Data shown Block Start

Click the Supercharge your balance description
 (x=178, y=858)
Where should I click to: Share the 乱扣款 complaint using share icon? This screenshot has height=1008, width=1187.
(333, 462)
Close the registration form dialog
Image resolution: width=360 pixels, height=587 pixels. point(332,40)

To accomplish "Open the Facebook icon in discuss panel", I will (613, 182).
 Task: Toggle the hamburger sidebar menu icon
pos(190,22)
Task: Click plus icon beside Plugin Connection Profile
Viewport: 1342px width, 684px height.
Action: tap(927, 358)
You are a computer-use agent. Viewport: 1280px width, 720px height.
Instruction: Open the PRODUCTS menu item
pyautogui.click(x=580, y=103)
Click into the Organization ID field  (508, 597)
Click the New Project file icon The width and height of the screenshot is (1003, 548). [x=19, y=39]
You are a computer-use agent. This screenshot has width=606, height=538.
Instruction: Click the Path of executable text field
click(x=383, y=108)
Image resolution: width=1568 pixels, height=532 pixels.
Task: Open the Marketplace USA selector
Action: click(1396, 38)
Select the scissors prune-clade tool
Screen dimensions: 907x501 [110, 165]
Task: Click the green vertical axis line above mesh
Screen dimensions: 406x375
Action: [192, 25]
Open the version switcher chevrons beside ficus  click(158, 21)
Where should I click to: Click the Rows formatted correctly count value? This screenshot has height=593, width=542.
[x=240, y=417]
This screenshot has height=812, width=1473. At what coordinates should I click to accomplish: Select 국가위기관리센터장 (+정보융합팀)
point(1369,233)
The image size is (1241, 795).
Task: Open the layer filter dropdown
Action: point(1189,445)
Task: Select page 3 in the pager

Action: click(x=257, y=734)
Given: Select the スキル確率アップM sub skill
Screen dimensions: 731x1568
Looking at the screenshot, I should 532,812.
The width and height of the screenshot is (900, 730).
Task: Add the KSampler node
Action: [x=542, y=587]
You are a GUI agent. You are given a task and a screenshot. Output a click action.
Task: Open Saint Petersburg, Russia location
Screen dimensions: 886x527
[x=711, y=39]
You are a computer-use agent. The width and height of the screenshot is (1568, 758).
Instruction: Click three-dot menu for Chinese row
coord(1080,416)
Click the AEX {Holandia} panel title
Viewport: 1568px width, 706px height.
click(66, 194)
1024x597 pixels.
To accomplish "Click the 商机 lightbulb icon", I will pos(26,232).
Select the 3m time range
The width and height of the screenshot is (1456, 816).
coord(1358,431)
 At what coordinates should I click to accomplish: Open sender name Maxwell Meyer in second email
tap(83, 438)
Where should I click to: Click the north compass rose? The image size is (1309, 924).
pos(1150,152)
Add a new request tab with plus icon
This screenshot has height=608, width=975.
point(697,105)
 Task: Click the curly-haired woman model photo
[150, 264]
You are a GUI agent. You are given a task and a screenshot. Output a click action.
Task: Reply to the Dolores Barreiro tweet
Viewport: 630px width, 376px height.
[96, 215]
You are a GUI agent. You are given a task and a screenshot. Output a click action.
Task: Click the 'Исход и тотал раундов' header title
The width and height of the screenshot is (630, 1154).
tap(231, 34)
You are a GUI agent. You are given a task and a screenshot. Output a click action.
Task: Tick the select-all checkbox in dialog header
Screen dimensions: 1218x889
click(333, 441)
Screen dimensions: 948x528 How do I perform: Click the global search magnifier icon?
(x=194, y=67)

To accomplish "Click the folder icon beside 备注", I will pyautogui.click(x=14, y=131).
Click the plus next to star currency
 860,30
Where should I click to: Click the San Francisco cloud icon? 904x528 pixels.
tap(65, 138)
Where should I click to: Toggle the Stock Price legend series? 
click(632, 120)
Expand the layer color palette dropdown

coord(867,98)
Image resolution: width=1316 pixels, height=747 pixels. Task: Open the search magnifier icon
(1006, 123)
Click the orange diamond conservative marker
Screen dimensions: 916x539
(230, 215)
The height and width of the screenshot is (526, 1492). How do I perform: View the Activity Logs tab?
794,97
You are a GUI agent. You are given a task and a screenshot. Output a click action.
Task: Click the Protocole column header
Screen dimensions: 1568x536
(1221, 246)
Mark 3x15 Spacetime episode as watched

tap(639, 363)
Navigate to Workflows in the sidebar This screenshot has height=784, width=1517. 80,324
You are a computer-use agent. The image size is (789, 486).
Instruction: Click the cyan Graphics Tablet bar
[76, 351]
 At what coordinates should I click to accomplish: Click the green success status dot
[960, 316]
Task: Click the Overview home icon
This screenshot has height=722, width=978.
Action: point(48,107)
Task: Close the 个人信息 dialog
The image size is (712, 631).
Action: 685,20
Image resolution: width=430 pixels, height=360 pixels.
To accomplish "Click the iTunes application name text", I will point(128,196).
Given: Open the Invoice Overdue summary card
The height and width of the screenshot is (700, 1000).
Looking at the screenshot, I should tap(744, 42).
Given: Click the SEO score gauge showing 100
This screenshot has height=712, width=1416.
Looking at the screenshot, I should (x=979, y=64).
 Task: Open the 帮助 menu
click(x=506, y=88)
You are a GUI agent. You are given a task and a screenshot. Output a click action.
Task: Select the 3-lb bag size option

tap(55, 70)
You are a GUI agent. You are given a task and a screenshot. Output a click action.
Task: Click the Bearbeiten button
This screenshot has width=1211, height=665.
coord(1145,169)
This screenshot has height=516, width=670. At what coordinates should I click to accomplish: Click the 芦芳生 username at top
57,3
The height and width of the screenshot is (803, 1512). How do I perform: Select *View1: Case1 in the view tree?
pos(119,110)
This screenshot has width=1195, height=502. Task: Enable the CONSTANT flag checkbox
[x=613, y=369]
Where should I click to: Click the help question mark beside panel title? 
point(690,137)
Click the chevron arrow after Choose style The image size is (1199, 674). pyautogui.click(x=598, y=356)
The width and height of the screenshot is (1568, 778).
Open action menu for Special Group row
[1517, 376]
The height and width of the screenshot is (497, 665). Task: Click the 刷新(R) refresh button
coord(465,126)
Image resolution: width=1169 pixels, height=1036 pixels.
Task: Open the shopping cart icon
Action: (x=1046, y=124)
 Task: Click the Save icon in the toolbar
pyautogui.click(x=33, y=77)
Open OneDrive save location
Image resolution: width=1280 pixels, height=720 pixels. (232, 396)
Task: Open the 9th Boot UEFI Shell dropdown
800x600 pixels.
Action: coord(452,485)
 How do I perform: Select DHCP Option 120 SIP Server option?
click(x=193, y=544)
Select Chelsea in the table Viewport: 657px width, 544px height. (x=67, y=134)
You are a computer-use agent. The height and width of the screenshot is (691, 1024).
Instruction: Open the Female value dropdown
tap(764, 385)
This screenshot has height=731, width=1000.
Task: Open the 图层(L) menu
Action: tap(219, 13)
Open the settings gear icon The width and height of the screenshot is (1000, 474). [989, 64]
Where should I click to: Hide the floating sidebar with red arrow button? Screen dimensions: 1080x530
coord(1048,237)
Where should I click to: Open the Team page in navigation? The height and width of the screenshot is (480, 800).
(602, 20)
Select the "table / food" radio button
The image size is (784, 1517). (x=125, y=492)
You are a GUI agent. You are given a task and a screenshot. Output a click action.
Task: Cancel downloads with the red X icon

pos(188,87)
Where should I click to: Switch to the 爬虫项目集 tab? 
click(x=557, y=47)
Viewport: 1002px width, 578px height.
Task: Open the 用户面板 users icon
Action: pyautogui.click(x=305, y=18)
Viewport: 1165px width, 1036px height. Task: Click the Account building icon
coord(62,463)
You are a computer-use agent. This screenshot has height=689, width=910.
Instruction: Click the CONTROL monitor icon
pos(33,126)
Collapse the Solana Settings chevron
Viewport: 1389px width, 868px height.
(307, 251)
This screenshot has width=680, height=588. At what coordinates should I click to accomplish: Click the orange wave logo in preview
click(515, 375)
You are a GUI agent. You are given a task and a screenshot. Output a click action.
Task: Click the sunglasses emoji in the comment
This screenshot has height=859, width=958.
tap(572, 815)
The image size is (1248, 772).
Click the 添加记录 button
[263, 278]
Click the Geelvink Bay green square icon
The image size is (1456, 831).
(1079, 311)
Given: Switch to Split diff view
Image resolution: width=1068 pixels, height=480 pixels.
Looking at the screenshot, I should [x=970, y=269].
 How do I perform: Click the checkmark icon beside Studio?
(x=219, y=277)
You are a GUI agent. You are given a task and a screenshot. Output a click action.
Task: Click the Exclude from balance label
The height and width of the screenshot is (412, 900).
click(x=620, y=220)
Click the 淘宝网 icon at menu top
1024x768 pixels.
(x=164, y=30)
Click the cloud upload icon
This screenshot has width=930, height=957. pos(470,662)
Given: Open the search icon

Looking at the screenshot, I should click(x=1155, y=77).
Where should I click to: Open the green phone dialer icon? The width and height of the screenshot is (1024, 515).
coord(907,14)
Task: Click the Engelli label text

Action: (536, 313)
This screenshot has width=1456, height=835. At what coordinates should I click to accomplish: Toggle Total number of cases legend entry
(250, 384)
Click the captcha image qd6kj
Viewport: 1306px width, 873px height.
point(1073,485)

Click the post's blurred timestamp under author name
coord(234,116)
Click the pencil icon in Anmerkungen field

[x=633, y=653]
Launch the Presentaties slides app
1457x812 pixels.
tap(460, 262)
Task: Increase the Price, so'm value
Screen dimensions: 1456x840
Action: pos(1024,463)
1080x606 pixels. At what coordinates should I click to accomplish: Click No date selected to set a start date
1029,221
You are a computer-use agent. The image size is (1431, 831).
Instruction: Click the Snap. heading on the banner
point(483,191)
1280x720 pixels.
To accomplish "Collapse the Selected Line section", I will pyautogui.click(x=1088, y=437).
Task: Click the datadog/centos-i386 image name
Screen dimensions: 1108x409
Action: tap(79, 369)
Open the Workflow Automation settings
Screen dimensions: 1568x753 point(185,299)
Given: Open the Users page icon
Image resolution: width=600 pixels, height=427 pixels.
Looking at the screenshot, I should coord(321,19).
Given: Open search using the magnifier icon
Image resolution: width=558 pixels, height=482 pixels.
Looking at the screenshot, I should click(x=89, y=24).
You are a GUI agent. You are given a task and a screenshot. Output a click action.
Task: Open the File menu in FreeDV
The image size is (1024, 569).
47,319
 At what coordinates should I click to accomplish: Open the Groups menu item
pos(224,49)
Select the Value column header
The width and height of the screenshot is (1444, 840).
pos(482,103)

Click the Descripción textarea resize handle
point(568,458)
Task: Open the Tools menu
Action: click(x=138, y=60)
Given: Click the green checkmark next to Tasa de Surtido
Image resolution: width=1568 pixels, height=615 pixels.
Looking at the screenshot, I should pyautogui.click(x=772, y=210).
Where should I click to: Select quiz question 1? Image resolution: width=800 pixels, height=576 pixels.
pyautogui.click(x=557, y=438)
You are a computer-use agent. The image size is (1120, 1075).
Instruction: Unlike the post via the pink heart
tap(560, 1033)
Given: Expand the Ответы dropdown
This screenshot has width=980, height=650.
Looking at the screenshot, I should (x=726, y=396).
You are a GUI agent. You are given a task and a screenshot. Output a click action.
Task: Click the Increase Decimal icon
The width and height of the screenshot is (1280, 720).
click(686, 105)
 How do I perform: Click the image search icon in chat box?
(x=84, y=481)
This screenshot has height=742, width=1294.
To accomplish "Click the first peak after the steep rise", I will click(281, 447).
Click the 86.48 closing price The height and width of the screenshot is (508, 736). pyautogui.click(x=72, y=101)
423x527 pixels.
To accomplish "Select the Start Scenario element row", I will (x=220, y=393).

Data shown Block End

> [Exercise directions]: Scan the entries above and return each line that holds "will".

> [Output below]:
To accomplish "Open the Facebook icon in discuss panel", I will (613, 182).
To accomplish "Click the 商机 lightbulb icon", I will pos(26,232).
To accomplish "Click the folder icon beside 备注", I will pyautogui.click(x=14, y=131).
To accomplish "Click the iTunes application name text", I will point(128,196).
To accomplish "Collapse the Selected Line section", I will pyautogui.click(x=1088, y=437).
To accomplish "Click the first peak after the steep rise", I will click(281, 447).
To accomplish "Select the Start Scenario element row", I will (x=220, y=393).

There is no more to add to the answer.